→ **DATA SHOWN**:
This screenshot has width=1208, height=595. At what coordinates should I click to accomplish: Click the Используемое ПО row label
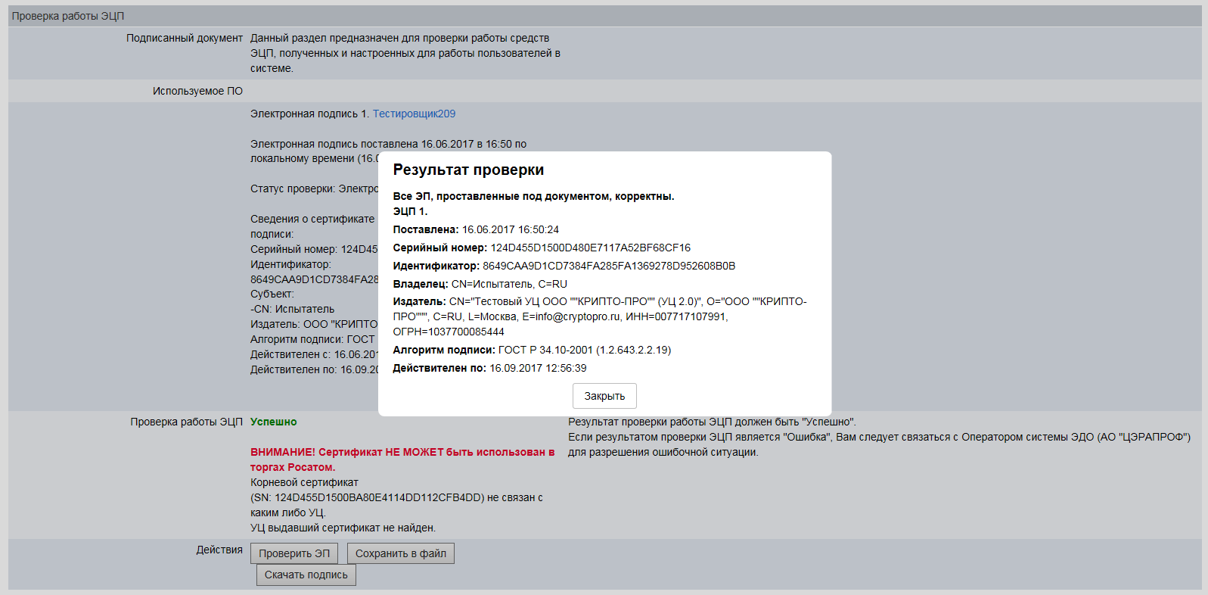pos(197,91)
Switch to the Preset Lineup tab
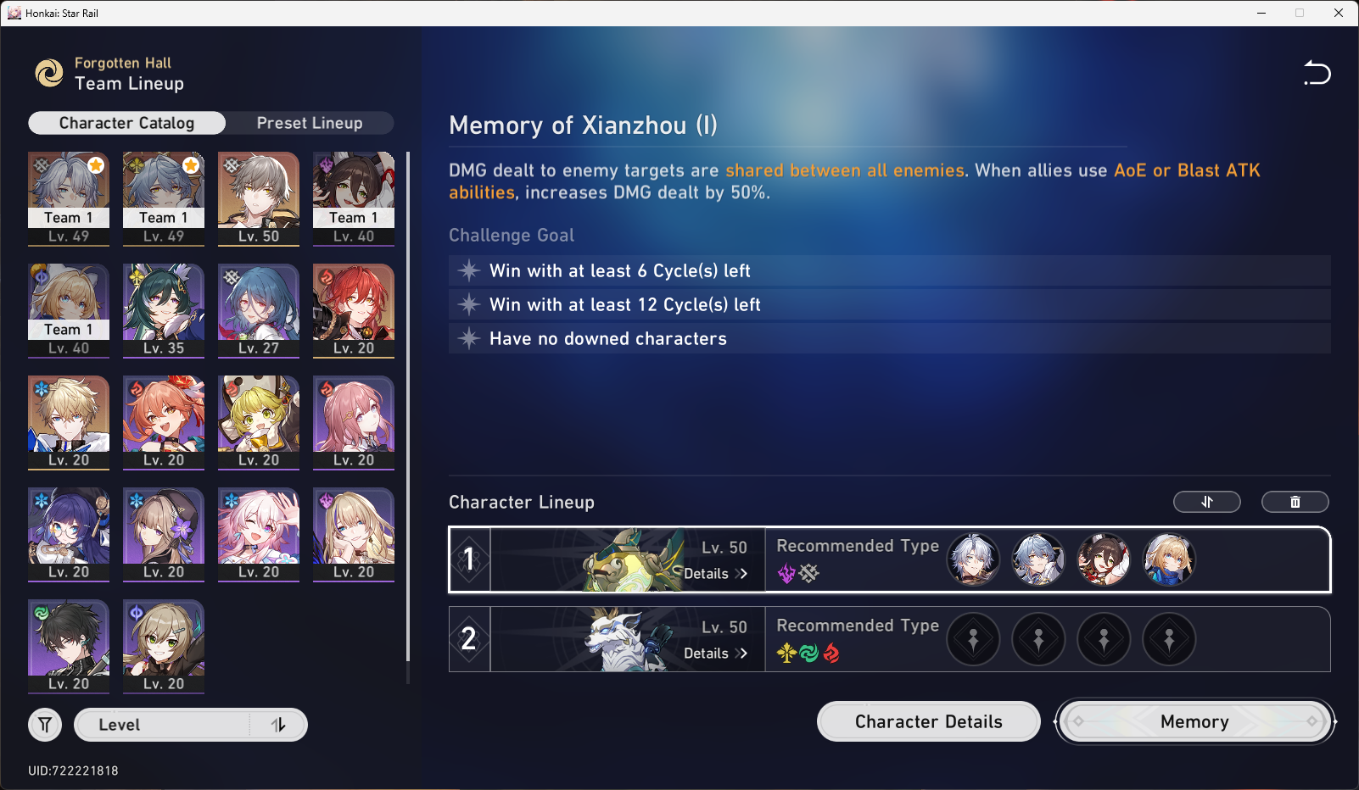 [310, 123]
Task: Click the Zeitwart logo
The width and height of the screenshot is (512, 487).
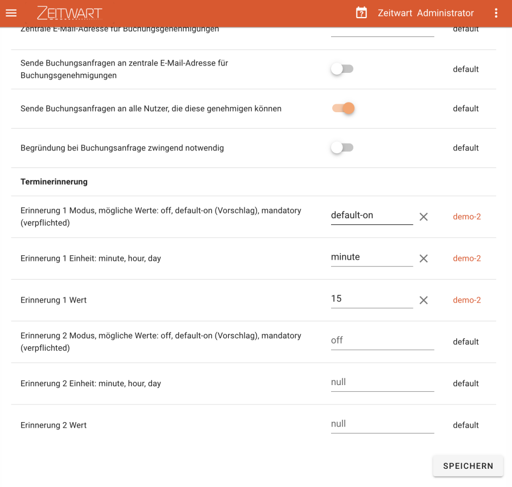Action: click(69, 13)
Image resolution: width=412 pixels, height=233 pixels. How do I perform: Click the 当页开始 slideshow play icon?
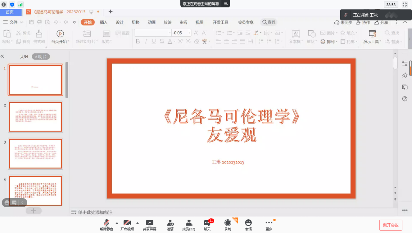(60, 34)
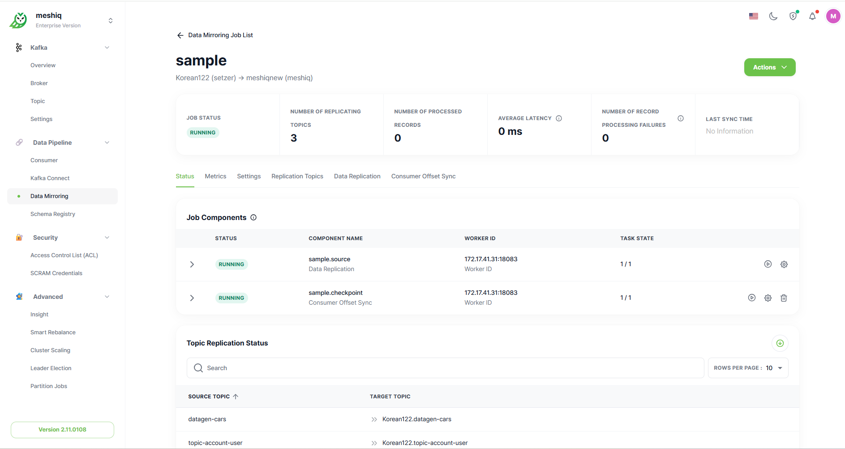Collapse the Kafka sidebar section
Screen dimensions: 845x449
click(107, 47)
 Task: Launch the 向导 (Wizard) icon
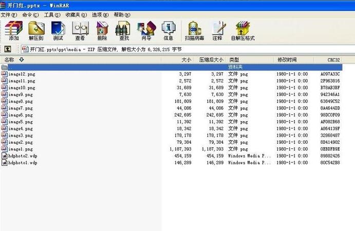coord(146,31)
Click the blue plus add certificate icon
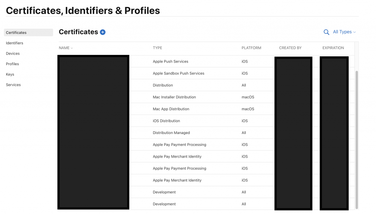376x215 pixels. coord(103,32)
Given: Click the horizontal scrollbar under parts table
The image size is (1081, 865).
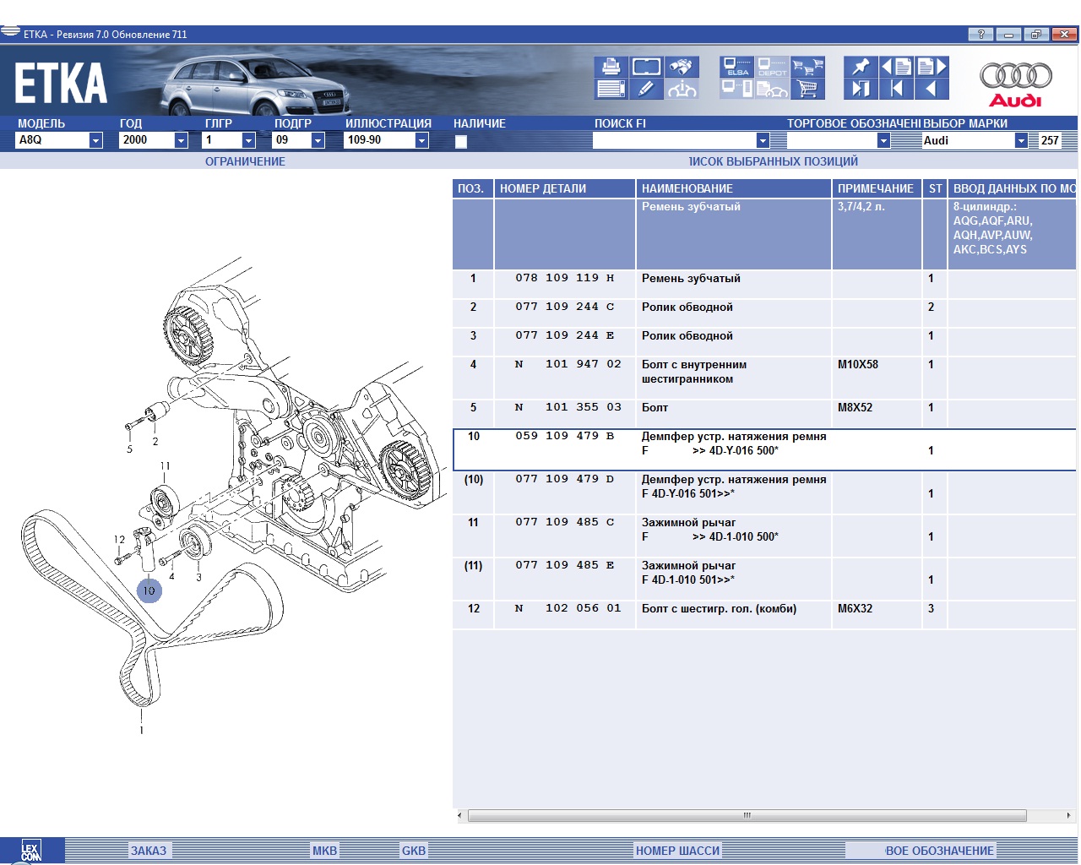Looking at the screenshot, I should pyautogui.click(x=747, y=816).
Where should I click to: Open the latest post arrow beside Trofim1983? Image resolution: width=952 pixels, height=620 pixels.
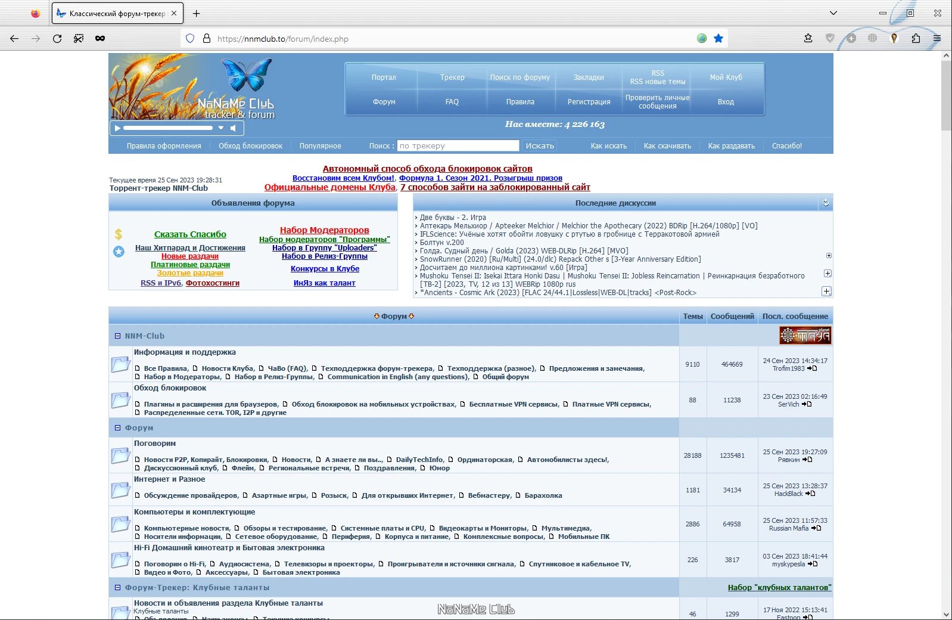[812, 368]
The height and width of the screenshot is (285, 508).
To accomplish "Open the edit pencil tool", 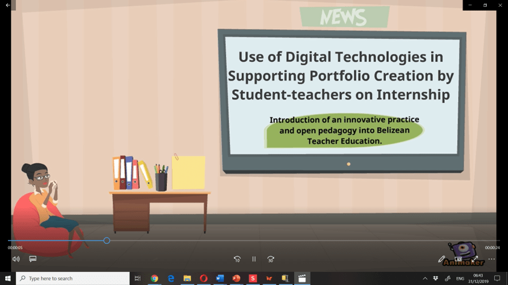I will (441, 259).
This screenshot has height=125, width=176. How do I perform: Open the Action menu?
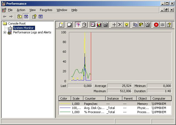click(21, 10)
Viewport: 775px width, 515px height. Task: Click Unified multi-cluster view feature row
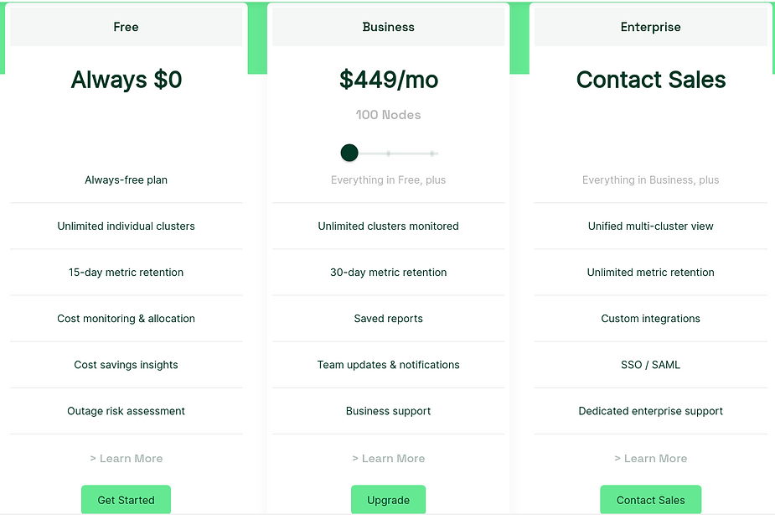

→ **TASK OBJECTIVE**: Print the part of the listing above that opens with the line containing "Image resolution: width=412" and closes with the line containing "The height and". Copy it exactly, both ends included, and omit the pictures.

→ **WRITTEN ANSWER**:
Image resolution: width=412 pixels, height=233 pixels. How do I perform: Click the 当页开始 slideshow play icon?
(60, 34)
Collapse the Kafka sidebar section
Screen dimensions: 845x449
click(107, 47)
 Task: Launch the 向导 (Wizard) icon
coord(146,31)
Click the blue plus add certificate icon
376x215 pixels. coord(103,32)
Given: Click the horizontal scrollbar under parts table
The image size is (1081, 865).
Looking at the screenshot, I should pyautogui.click(x=747, y=816).
Where should I click to: Open the latest post arrow beside Trofim1983? Image resolution: width=952 pixels, height=620 pixels.
[812, 368]
The height and width of the screenshot is (285, 508).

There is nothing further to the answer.